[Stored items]
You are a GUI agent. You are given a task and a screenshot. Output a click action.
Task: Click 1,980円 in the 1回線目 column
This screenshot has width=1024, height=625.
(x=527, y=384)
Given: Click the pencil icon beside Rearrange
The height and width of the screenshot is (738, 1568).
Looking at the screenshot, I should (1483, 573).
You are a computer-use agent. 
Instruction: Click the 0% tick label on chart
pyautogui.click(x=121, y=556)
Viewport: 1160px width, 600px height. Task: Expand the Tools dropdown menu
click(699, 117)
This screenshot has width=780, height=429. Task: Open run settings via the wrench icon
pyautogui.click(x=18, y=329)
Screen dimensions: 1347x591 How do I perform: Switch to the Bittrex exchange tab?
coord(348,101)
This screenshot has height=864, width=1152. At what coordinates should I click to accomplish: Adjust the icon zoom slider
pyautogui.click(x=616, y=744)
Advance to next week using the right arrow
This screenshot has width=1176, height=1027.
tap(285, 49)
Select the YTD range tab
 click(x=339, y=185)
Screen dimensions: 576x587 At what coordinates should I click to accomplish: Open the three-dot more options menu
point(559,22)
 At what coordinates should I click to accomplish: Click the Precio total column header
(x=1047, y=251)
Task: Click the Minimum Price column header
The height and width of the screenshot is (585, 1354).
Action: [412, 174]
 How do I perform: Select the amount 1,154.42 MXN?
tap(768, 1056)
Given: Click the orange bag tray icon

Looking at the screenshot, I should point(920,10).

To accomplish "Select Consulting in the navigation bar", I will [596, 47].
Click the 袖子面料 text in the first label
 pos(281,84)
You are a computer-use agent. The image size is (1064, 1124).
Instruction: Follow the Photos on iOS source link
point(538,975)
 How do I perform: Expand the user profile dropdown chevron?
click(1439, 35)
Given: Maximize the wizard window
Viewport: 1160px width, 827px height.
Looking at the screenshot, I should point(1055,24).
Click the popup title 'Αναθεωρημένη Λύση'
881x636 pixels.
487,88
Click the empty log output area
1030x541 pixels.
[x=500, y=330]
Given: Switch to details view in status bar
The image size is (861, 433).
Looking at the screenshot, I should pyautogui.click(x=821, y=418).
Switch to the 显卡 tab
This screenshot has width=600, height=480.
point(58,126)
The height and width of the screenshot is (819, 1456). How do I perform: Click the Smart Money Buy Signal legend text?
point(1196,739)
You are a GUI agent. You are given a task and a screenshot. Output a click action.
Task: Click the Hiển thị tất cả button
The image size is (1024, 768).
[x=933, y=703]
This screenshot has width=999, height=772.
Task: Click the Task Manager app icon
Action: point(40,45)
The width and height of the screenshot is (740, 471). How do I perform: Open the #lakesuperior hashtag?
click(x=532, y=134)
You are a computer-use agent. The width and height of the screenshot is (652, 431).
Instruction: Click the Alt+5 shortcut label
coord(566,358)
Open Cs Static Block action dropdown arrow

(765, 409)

* _Description of the task_: Output every record above exactly as it was given.

* _Answer box_:
You are a GUI agent. You are given a task and a screenshot. Output a click action.
Task: Click 1,980円 in the 1回線目 column
This screenshot has width=1024, height=625.
(x=527, y=384)
Given: Click the pencil icon beside Rearrange
The height and width of the screenshot is (738, 1568).
Looking at the screenshot, I should (1483, 573).
You are a computer-use agent. 
Instruction: Click the 0% tick label on chart
pyautogui.click(x=121, y=556)
Viewport: 1160px width, 600px height. Task: Expand the Tools dropdown menu
click(699, 117)
This screenshot has width=780, height=429. Task: Open run settings via the wrench icon
pyautogui.click(x=18, y=329)
Screen dimensions: 1347x591 How do I perform: Switch to the Bittrex exchange tab?
coord(348,101)
This screenshot has height=864, width=1152. At what coordinates should I click to accomplish: Adjust the icon zoom slider
pyautogui.click(x=616, y=744)
Advance to next week using the right arrow
This screenshot has width=1176, height=1027.
tap(285, 49)
Select the YTD range tab
 click(x=339, y=185)
Screen dimensions: 576x587 At what coordinates should I click to accomplish: Open the three-dot more options menu
point(559,22)
 At what coordinates should I click to accomplish: Click the Precio total column header
(x=1047, y=251)
Task: Click the Minimum Price column header
The height and width of the screenshot is (585, 1354).
Action: [412, 174]
 How do I perform: Select the amount 1,154.42 MXN?
tap(768, 1056)
Given: Click the orange bag tray icon

Looking at the screenshot, I should point(920,10).

To accomplish "Select Consulting in the navigation bar", I will [596, 47].
Click the 袖子面料 text in the first label
 pos(281,84)
You are a computer-use agent. The image size is (1064, 1124).
Instruction: Follow the Photos on iOS source link
point(538,975)
 How do I perform: Expand the user profile dropdown chevron?
click(1439, 35)
Given: Maximize the wizard window
Viewport: 1160px width, 827px height.
Looking at the screenshot, I should point(1055,24).
Click the popup title 'Αναθεωρημένη Λύση'
881x636 pixels.
487,88
Click the empty log output area
1030x541 pixels.
[x=500, y=330]
Given: Switch to details view in status bar
The image size is (861, 433).
Looking at the screenshot, I should pyautogui.click(x=821, y=418).
Switch to the 显卡 tab
This screenshot has width=600, height=480.
point(58,126)
The height and width of the screenshot is (819, 1456). How do I perform: Click the Smart Money Buy Signal legend text?
point(1196,739)
You are a GUI agent. You are given a task and a screenshot. Output a click action.
Task: Click the Hiển thị tất cả button
The image size is (1024, 768).
[x=933, y=703]
This screenshot has width=999, height=772.
Task: Click the Task Manager app icon
Action: point(40,45)
The width and height of the screenshot is (740, 471). How do I perform: Open the #lakesuperior hashtag?
click(x=532, y=134)
You are a computer-use agent. The width and height of the screenshot is (652, 431).
Instruction: Click the Alt+5 shortcut label
coord(566,358)
Open Cs Static Block action dropdown arrow

(765, 409)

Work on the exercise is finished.